An initial success in routing the army of the Legate of Syria encouraged the rebels and the land was organized for battle. The emperor Nero (54-68 C.E.) dispatched his experienced commander Vespasian, who organized the legions at Antioch and sent his son, Titus, to Alexandria to bring up the fifteenth legion. The newly organized army contained a formidable force of 60,000 troops. Galilee, organized for the Jews by the future historian Josephus, offered only moderate resistance, causing the radicals to believe–with some justification–that the leadership was not fully dedicated. The Zealots under the leadership of John of Gischala sought to replace them with more dedicated patriots, while the Christians fled to Pella across the Jordan. Now Jerusalem found herself in a bloody civil war between the moderate and radical forces. The experienced Vespasian subdued the surrounding areas, deciding to let the Jews exhaust themselves. Then, in 68 C.E., news came of Nero’s suicide and Vespasian again delayed. In quick succession, Galba, Otho, and the western commander, Vitellius, became emperor. But the East was not to be denied; Vespasian was also acclaimed emperor and after the assassination of Vitellius, Vespasian left for Rome to assume his role, leaving his son Titus to complete the war.

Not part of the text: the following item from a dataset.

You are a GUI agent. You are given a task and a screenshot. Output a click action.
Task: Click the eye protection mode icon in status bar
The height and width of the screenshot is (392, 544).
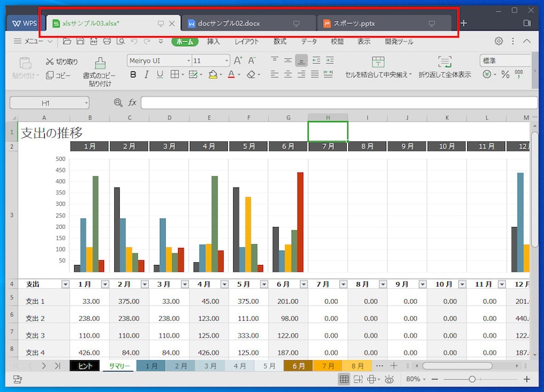[388, 379]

When in the spring of 70 C.E. Titus began the siege of Jerusalem, the Jewish factions of the city united against a common enemy. Though they fought valiantly, Titus built a wall around the city making it impossible for the Jews to get provisions. Hunger and thirst began to take their toll. Gradually the various walled divisions of the city fell, one by one, and the fortress of Antonia was retaken. Titus attempted to save the Temple, but in the heat of battle it was ravaged by fire. The Jews refused to surrender. Women, children, and the elderly, all were butchered, and the city and most of its walls destroyed. The major battle over, Titus set sail for Rome with 700 handsome prisoners for the victory parade through Rome, commemorated by the arch of Titus, still to be seen in the Roman Forum.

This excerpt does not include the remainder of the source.